Edit the lines from "This screenshot has" through "Select the message", both included, by replacing "thumbnail" with "icon" and leaving everything else unchanged. Return only those lines, and omit the pictures.

Records to use:
▬▬▬▬▬▬

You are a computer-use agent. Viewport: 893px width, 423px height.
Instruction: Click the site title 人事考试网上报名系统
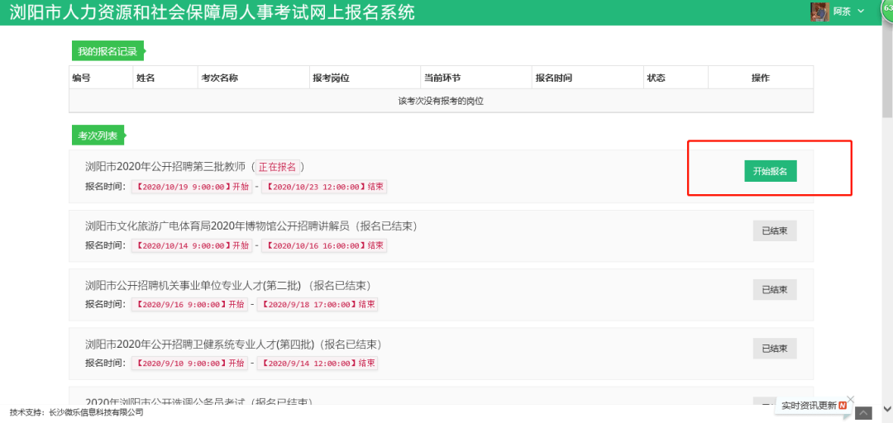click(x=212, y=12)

▬▬▬▬▬▬

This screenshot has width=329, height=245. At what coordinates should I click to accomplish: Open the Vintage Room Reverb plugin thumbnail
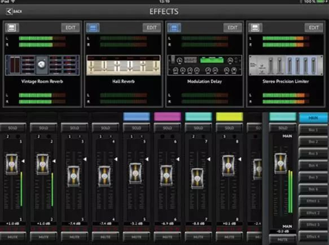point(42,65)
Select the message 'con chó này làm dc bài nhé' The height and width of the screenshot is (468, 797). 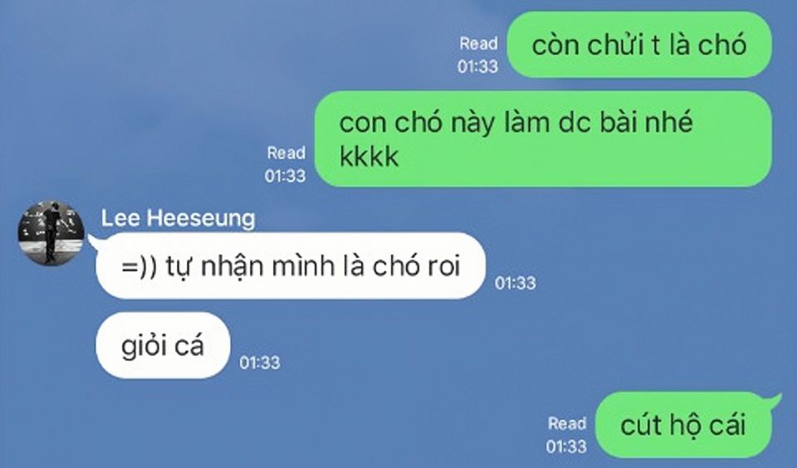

▬▬▬▬▬▬

Answer in full:
This screenshot has width=329, height=245. At what coordinates should I click to accomplish: Open the Vintage Room Reverb plugin icon
point(42,65)
Select the message 'con chó này làm dc bài nhé' The height and width of the screenshot is (468, 797). 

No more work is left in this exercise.